» Available data
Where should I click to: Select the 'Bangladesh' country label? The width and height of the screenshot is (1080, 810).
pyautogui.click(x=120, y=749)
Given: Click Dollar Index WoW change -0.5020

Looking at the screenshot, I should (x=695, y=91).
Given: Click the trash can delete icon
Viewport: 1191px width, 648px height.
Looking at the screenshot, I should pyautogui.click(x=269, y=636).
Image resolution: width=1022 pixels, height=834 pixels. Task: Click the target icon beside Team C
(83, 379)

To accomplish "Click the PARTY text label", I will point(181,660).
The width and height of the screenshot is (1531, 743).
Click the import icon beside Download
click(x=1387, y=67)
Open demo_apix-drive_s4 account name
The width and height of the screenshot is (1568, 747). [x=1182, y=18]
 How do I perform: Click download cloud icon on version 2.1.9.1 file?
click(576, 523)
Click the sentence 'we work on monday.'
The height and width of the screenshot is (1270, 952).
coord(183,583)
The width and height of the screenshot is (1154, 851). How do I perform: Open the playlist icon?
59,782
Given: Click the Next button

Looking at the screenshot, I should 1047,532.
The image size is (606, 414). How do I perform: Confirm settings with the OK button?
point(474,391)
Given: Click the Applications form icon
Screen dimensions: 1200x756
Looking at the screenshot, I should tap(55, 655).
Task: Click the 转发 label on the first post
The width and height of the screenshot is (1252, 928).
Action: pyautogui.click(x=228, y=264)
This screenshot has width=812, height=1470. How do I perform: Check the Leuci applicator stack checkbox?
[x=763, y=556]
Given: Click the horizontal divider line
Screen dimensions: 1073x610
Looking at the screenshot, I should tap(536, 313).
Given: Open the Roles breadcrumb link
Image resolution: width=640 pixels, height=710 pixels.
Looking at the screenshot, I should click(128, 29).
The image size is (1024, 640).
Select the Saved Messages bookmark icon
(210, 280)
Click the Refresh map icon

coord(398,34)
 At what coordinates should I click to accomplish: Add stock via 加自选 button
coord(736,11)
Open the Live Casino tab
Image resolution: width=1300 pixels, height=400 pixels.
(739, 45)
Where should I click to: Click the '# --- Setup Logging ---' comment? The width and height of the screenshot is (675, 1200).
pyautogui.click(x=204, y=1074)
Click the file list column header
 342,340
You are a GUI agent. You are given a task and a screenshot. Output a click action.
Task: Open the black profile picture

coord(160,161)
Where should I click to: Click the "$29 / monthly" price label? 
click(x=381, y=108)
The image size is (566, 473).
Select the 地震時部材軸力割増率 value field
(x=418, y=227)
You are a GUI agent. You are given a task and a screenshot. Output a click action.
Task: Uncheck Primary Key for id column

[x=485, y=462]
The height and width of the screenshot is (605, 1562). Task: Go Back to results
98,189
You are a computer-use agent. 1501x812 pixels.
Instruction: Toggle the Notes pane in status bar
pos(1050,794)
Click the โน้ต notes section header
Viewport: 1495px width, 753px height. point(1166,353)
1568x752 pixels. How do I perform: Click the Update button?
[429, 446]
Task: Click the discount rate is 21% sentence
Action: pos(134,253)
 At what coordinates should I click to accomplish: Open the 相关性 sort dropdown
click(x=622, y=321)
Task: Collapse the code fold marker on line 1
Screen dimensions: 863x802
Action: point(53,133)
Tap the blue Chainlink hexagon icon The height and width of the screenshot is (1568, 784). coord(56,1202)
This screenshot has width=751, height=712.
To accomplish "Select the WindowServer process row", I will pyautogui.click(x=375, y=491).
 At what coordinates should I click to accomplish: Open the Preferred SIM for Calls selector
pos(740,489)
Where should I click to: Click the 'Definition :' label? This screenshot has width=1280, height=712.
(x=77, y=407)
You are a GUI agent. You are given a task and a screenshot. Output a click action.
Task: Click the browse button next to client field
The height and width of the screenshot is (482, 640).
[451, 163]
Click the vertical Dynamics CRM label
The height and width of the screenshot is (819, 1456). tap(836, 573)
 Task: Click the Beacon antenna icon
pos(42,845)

» Task objective
Find and copy each line above holding "will".

» Expected answer
To accomplish "Click the PARTY text label", I will point(181,660).
To accomplish "Select the WindowServer process row", I will pyautogui.click(x=375, y=491).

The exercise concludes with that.